This week we'll be discussing the "green" chapter. I've got to be honest, this chapter had little to no effect on me. We are not really a green family and I don't feel any inkling to change any of our habits. I know that several of my friends are pretty green (I'm talking to you Vikki and Shannon), so I'm really interested in getting your thoughts on this chapter. Jen listed 7 habits for a greener life:
- Conserving Energy and Water
- Driving only one car
- Shopping thrift and second hand
- Buying only local.
Which of these do you do already? Do you feel like you should change your habits to start any of them? Just for fun, here are my thoughts on the 7 habits.
Gardening - We don't eat much produce in our house. The $15 worth of fruits and veggies that I get at the farmer's market each week sometimes rots before it is eaten. It seems that a garden would be a waste, as I would be the only person eating what was grown. Also, I am terrible at keeping plants alive. Have you seen my tomatoes this year? Shameful. I loved the idea of having someone come over and farm on my land. My yard is huge and I would gladly offer it up. However, this idea got a huge thumbs down from the hubs. He told me in no uncertain terms that he is not comfortable with strangers on our property. Ever. I'm pretty sure he would build a moat if he could.
Composting - We have a skunk problem already, so I am not about to through rotting food in the yard so the skunks, raccoons, and opossums can fight over it at 11pm. (Although it is fun to watch, it smells terrible and then we have to shut the windows and turn on the a/c. I'd rather just use my window fan.)
Conserving Energy and Water - I'm pretty sure we already do this. We don't turn on the lights unless we have to, we have no central air, and we keep it warm in the summer (the a/c doesn't come on unless it reaches 85 or above in the living room) and cooler in the winter (67ish). This has little to do with the earth and much to do with the fact that we are cheap. The lower our electric and gas bill, the happier we are.

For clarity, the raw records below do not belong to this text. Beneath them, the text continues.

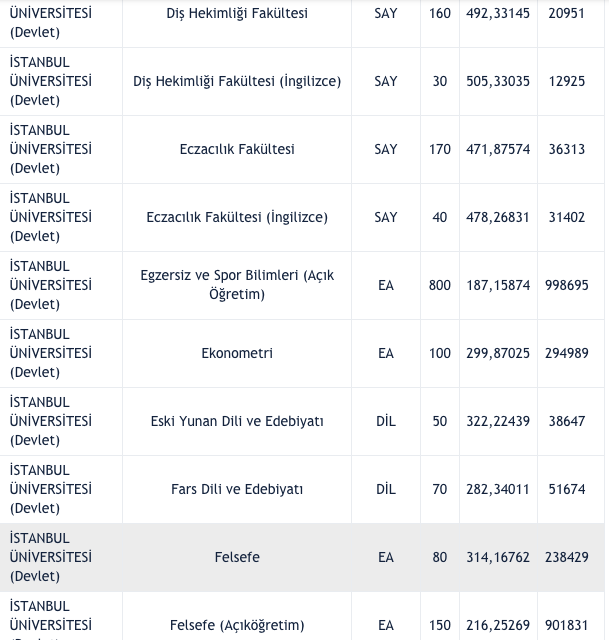Open Eski Yunan Dili ve Edebiyatı

point(237,421)
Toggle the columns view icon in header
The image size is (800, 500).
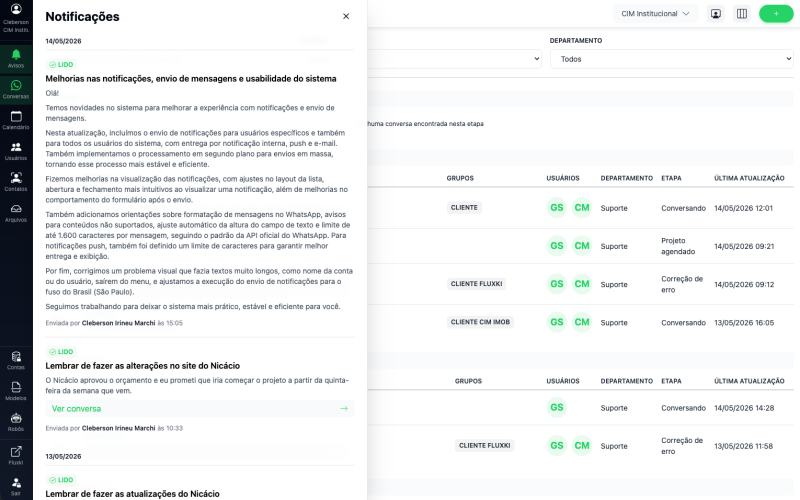pos(742,14)

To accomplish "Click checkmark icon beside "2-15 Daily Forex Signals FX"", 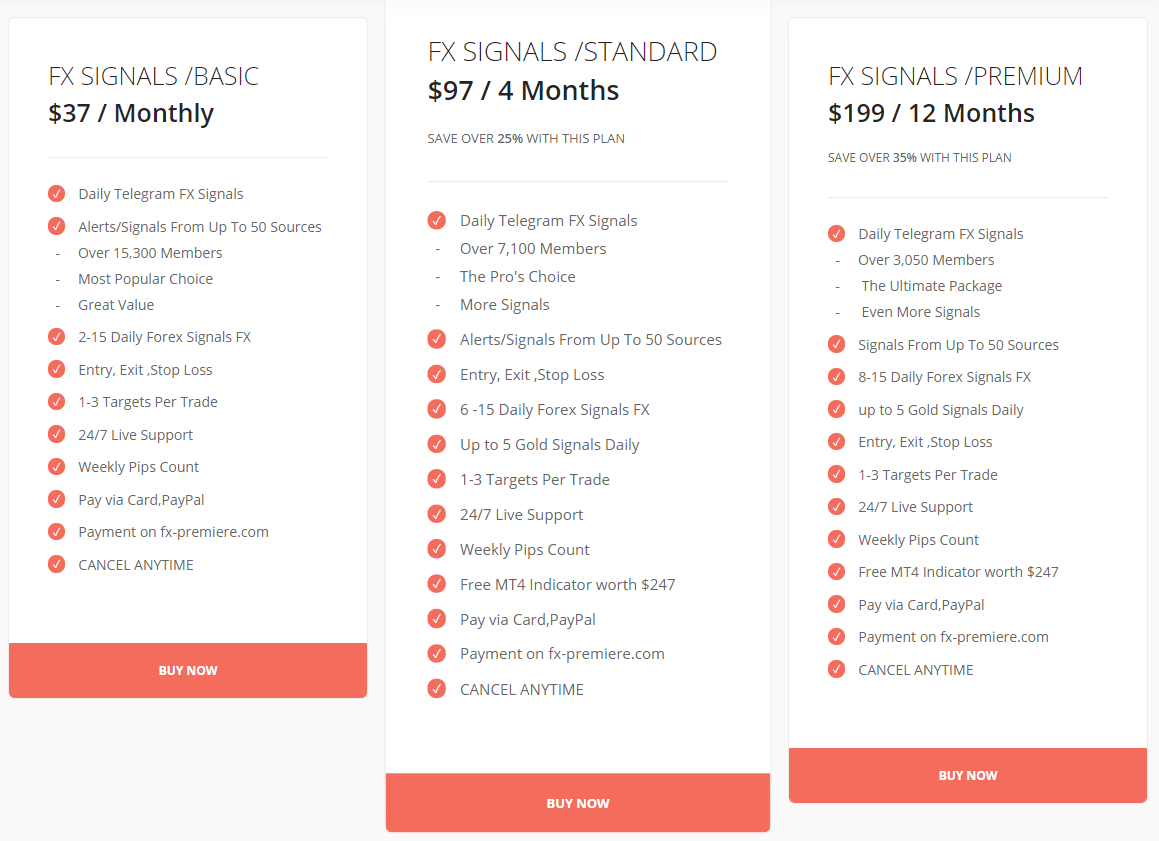I will click(x=57, y=337).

Recycling - I put pizza boxes, diaper boxes, milk jugs and juice containers in the bin. I'm not sure that we have many more things that are recyclable. We're pretty much a filtered tap water and coffee drinking house so we don't have soda cans.

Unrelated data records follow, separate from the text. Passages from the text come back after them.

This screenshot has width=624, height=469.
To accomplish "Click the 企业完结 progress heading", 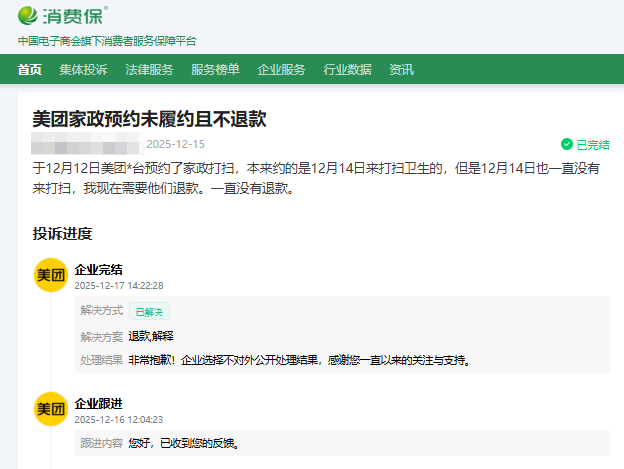I will click(x=99, y=270).
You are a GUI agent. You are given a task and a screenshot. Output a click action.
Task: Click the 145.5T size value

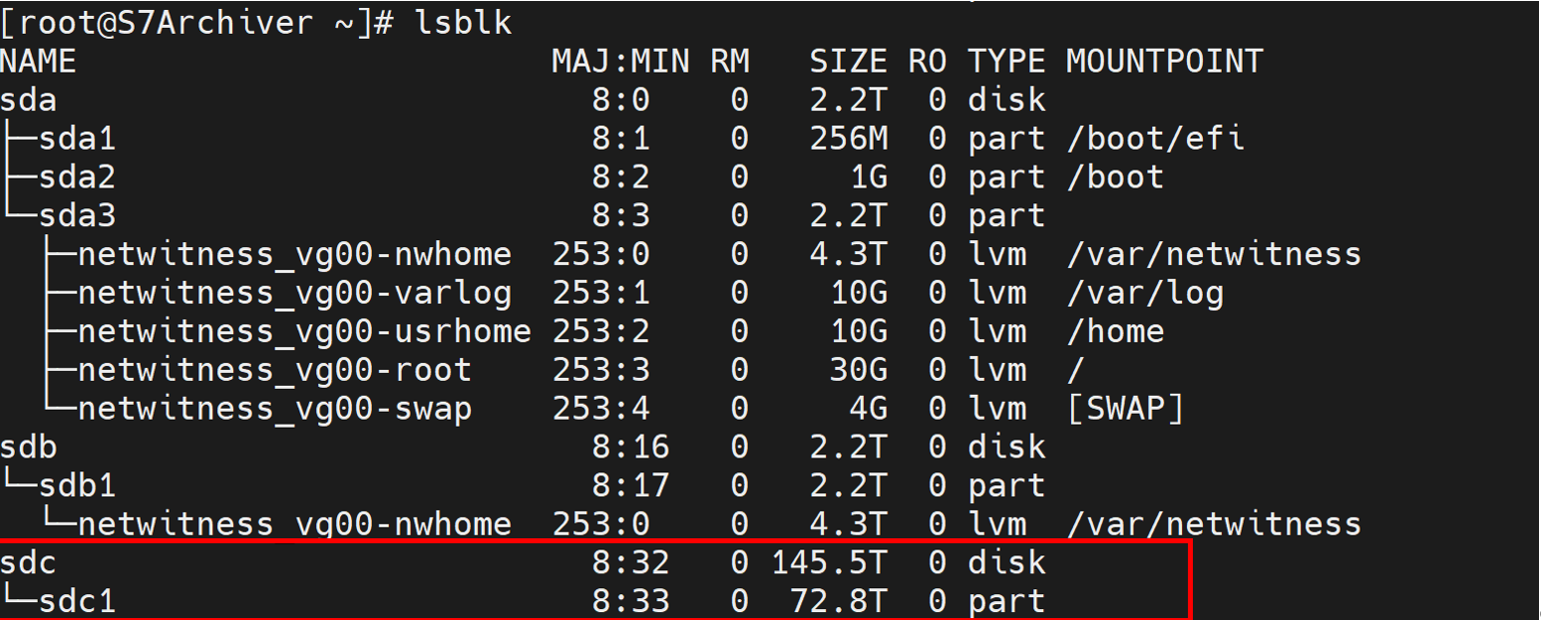click(x=828, y=563)
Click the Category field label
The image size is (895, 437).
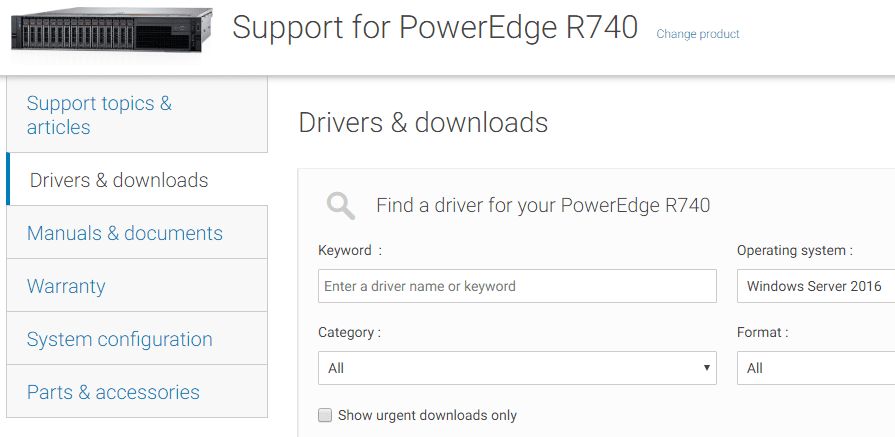[348, 332]
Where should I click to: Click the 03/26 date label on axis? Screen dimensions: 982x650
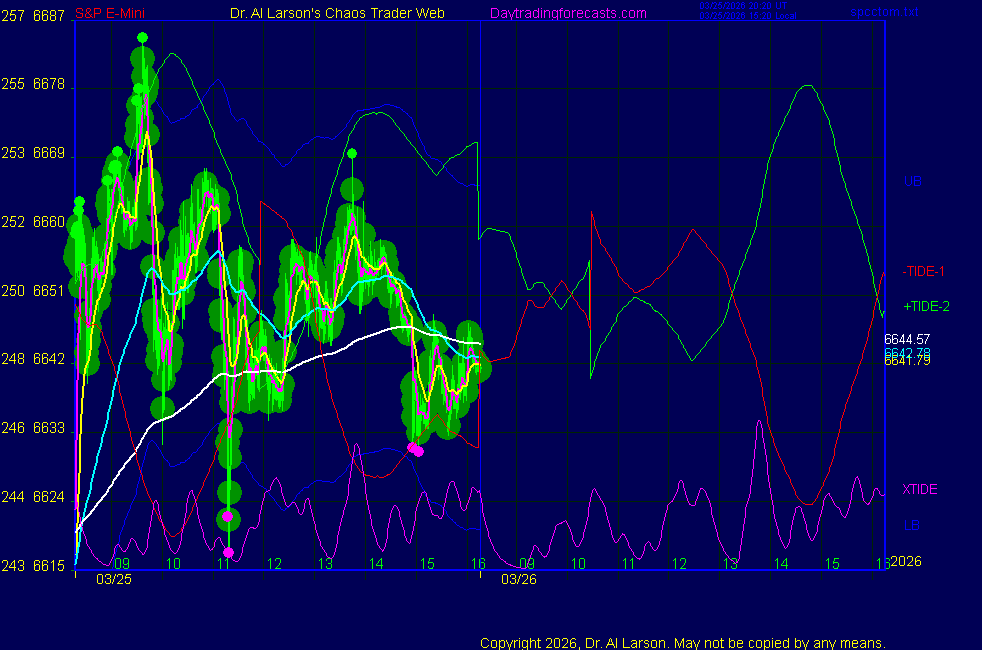[517, 578]
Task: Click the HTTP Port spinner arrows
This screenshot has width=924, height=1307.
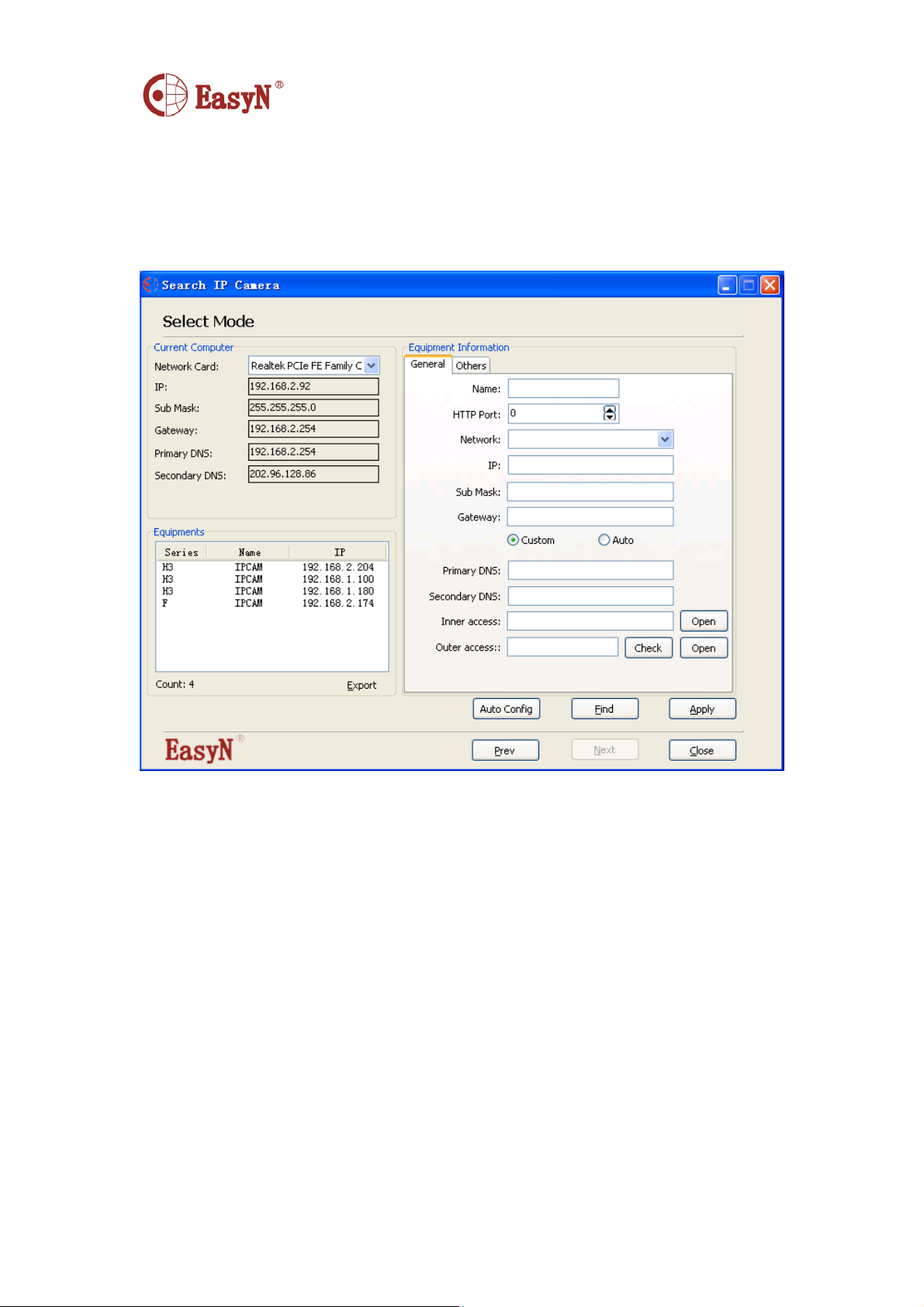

Driving only one car - Not unless I move to the city. Lou has to go to work, and I have to grocery shop and get the kids to school. This just seems completely unrealistic to me.

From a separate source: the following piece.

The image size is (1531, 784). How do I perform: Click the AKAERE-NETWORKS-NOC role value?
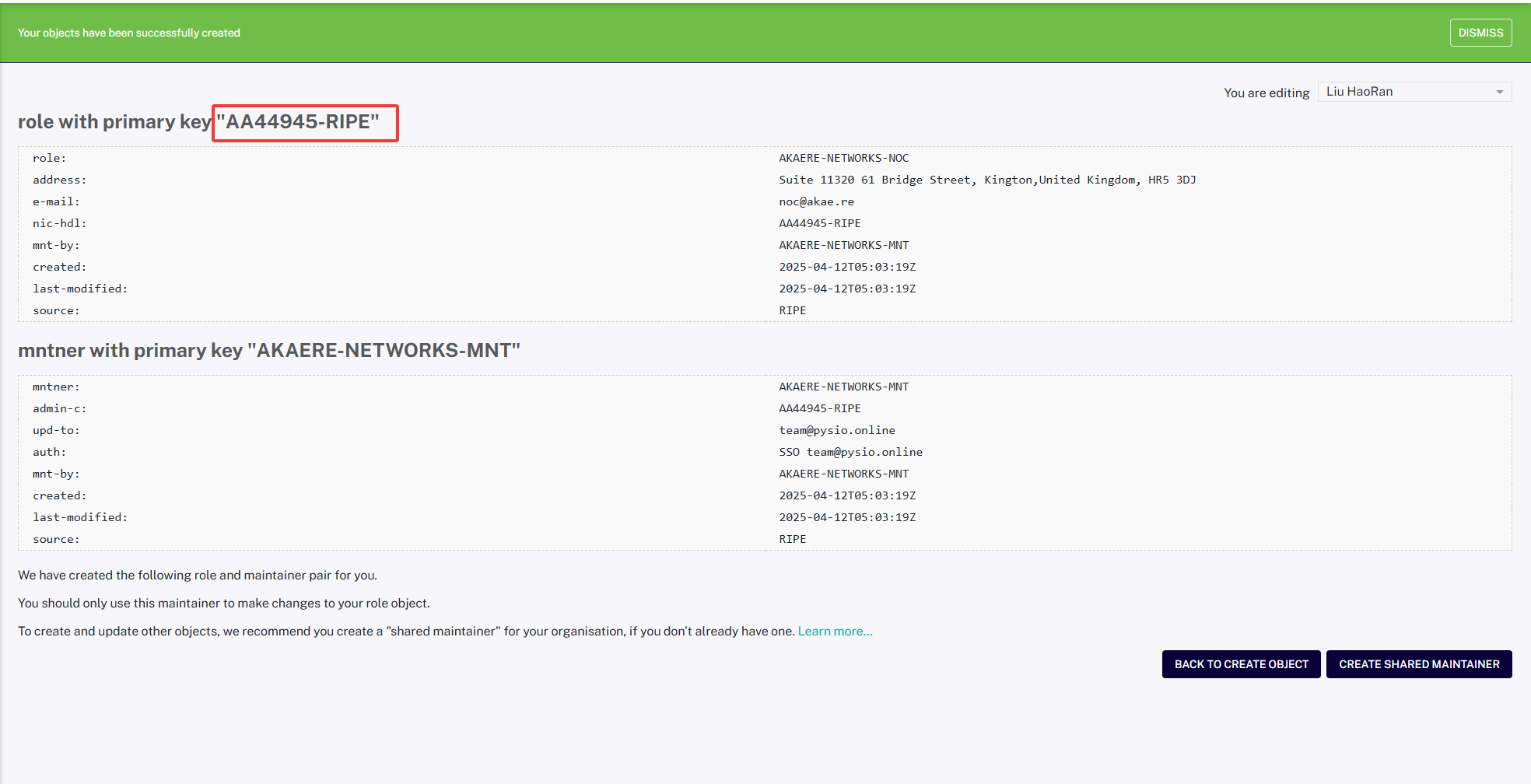pos(843,158)
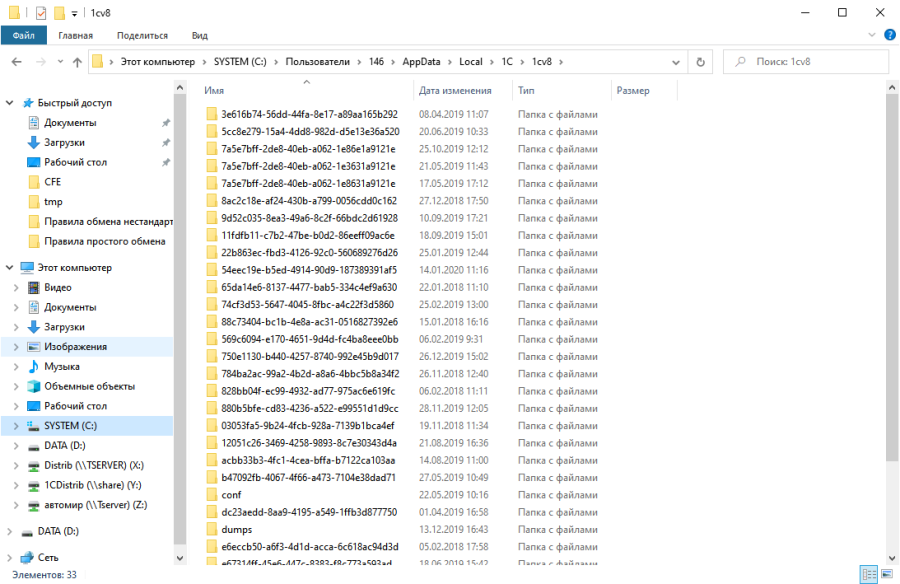Expand the Сеть tree node
The height and width of the screenshot is (584, 900).
(x=9, y=557)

Shopping thrift and second hand - Most of the kids clothing and some other major purchases (i.e. my Kindle, our newest tv, all of our cars) were purchased used from consignment sites or Craigslist. Again, this has nothing to do with the earth and everything to do with cost effectiveness.
Buying only local - I don't mind buying local, but I haven't ever gone out of my way to do so. If buying local means spending a lot more money on something, it's probably not going to happen.
Here's another thought that keeps me from caring a ton about the state of the earth - Isn't God going to just destroy it anyway? It talks about Him creating a new heaven and a new earth, so should we really be spending a lot of time, effort, and money making sure that we're green? Wouldn't all of that energy/expense/excitement be put to better use by feeding the hungry, loving our neighbor, and seeking a deeper relationship with Him? Don't get me wrong, I am against outright waste but it seems that the time and effort that Jen put into this month's experiment was misplaced.
What do you think? I know that some of you (maybe all of you) may disagree with me, which is fine! Please let me know if I'm totally missing the point here. :-)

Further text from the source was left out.